Goal —
Edit the records in the part that opens with the line containing "This screenshot has" and closes with the line containing "Image resolution: width=705" by replacing "toolbar" with "tool strip", leaving all else unchanged. Return only those lines, without the pictures.

— Start Task material —

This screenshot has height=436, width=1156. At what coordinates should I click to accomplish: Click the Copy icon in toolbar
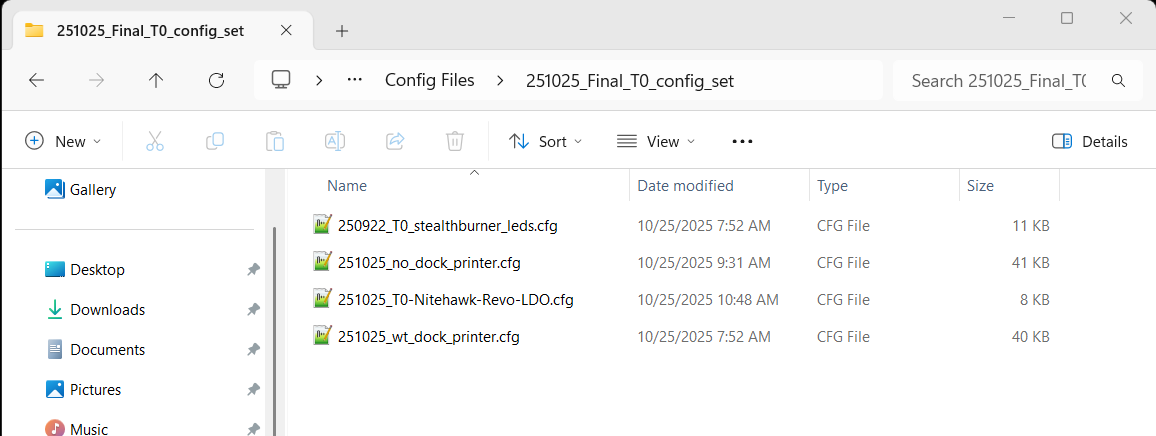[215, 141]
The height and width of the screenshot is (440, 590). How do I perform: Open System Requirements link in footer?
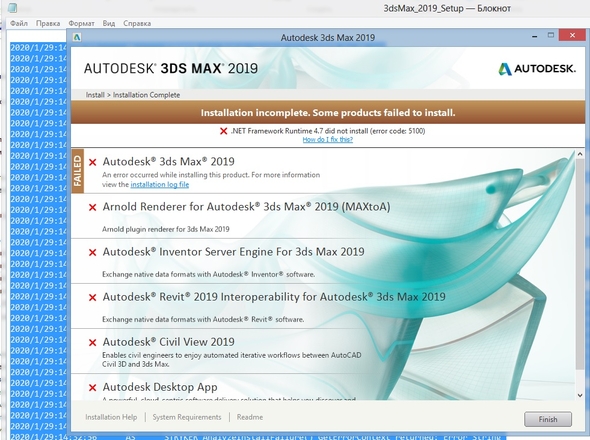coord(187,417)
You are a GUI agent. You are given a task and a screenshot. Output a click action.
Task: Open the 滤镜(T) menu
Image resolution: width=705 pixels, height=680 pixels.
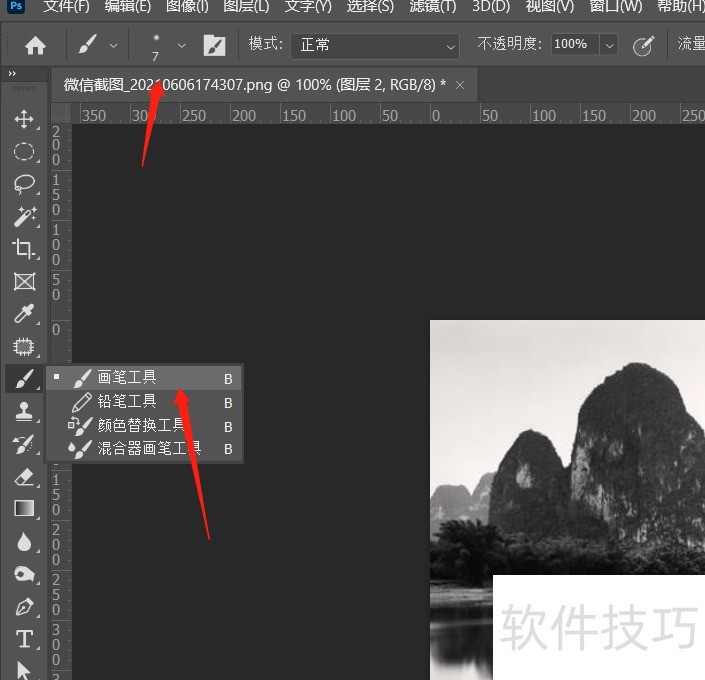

— End Task material —
— Start Task material —

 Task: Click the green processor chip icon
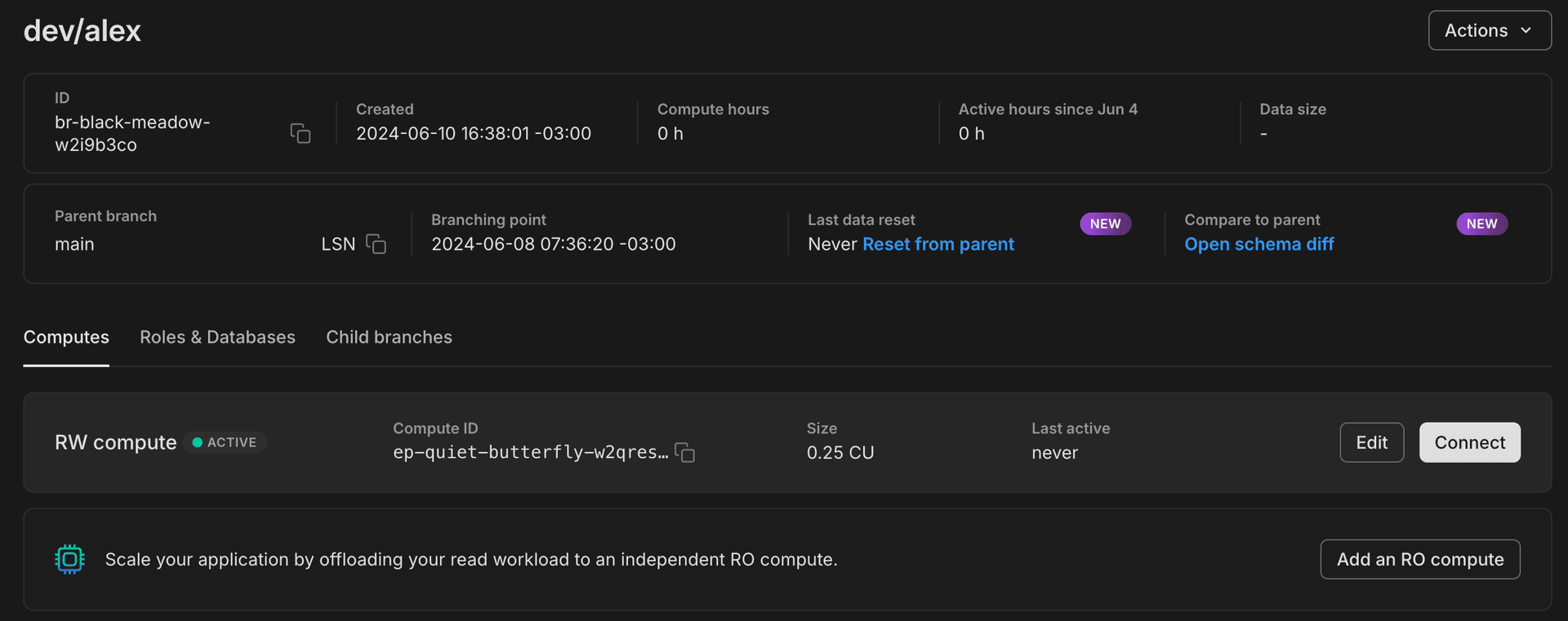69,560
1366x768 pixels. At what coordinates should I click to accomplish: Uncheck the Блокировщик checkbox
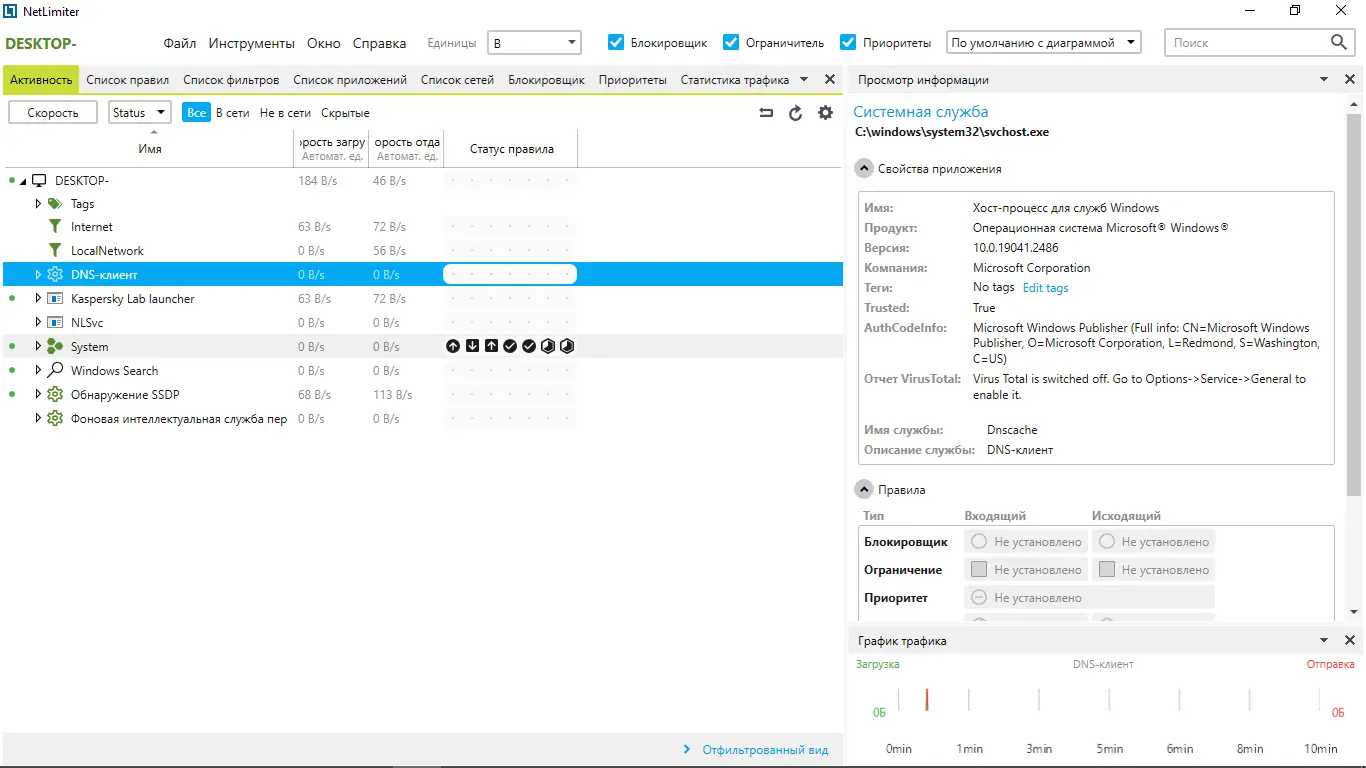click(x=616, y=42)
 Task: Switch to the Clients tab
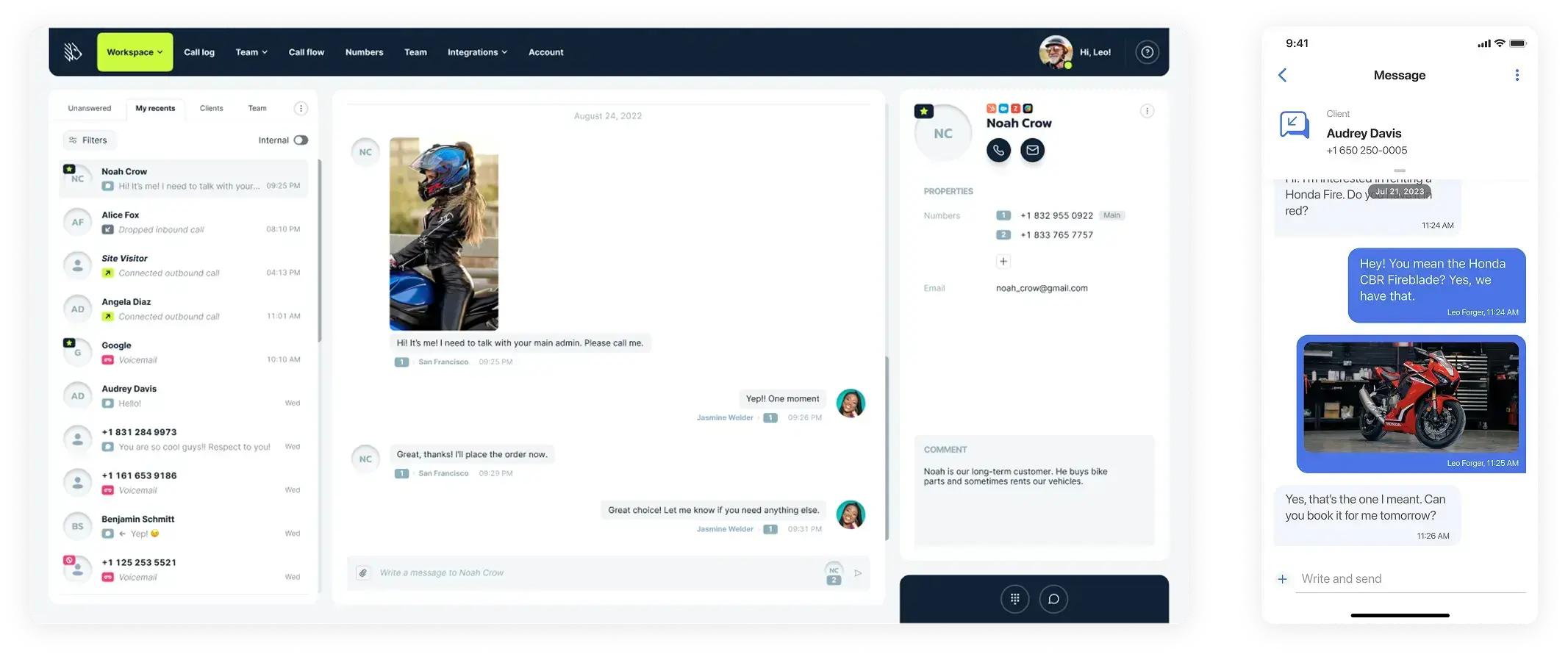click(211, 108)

— End Task material —

Solution for this exercise —
This screenshot has height=436, width=1156. At what coordinates should I click to accomplish: Click the Copy icon in tool strip
[215, 141]
The height and width of the screenshot is (440, 590). How do I perform: Open System Requirements link in footer?
coord(187,417)
You are a GUI agent. You are given a task and a screenshot. Output a click action.
Task: Open the 滤镜(T) menu
Image resolution: width=705 pixels, height=680 pixels.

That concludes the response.